Yes, I understand there are alternatives – but I still think a simple, binned histogram is a fairly basic feature.
KDEs are nice but can easily be overtweaked (if I see one I certainly want to know how the bandwidth was selected, otherwise it’s not better than a histogram – even worse, as the issue is now hidden); while CDFs (essentially, your second proposition) can be useful, some kinds of data are traditionally represented as histograms and CDFs would only confuse readers.
Antony
···
2014-05-30 15:11 GMT-07:00 Mark Voorhies <mark.voorhies@…4539…4…>:
On 05/30/2014 08:25 AM, Antony Lee wrote:
I can still need to bin data, e.g. when the data range is “large”, or at
least not small compared to the number of data points.
Antony
Two alternatives to histograms that you might consider:
Kernel density estimation (KDE)
This blog post has a good discussion motivating KDE from issues with bin choice in histograms:
And this follow up explores the various KDE implementations in the “Scientific Python” stack:
http://jakevdp.github.io/blog/2013/12/01/kernel-density-estimation/
A rank vs. value plot, e.g.:
plot(sorted(r))
This is horizontal for peaks (lots of copies of similar values) and vertical for tails/gaps,
so it presents the same information as a histogram, but without requiring bin choice.
–Mark
2014-05-30 5:03 GMT-07:00 Yoshi Rokuko <yoshi@…3676…>:
Am Thu, 29 May 2014 14:14:52 -0700
schrieb Antony Lee <antony.lee@…1016…>:
Hi,
When histogramming integer data, is there an easy way to tell
matplotlib that I want a certain number of bins, and each bin to
cover an equal number of integers (except possibly the last one)?
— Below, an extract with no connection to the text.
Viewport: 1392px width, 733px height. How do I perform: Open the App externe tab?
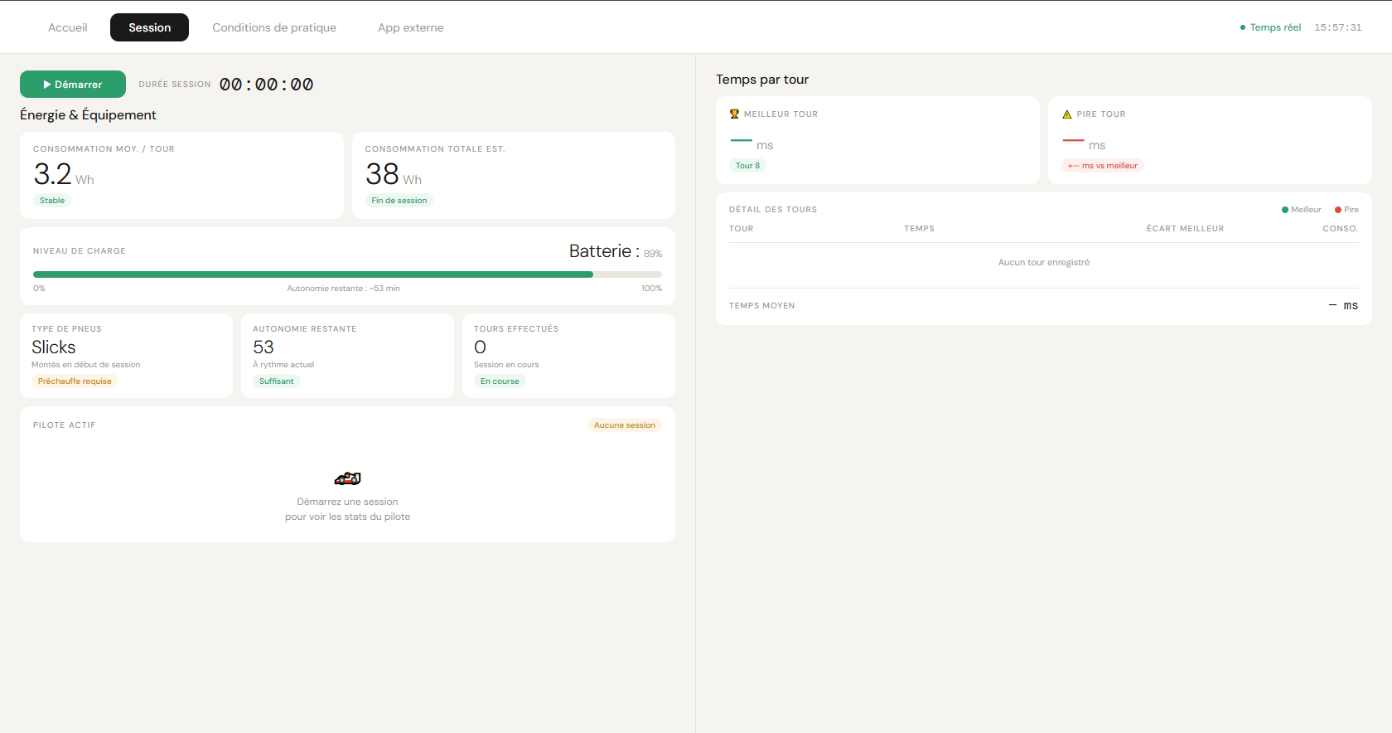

(in order to avoid having some bins higher than others merely because
they cover more integers) I know I can pass in an explicit bins array
(something like list(range(min, max, (max-min)//n)) + max) but I was
hoping for something simpler, like hist(data, nbins=42,
equal_integer_coverage=True). Best,
Antony
Int data is discrete. For discrete variables you don’t need bins, you
don’t estimate the frequency distribution you know it exactly by
counting.
Of course you could do that with the hist function:
pl.hist(r, np.arange(min(r)-0.5, max(r)+1.5), histtype=‘step’)
Time is money. Stop wasting it! Get your web API in 5 minutes.
Matplotlib-users mailing list
Matplotlib-users@…1735…sourceforge.net
https://lists.sourceforge.net/lists/listinfo/matplotlib-users
Time is money. Stop wasting it! Get your web API in 5 minutes.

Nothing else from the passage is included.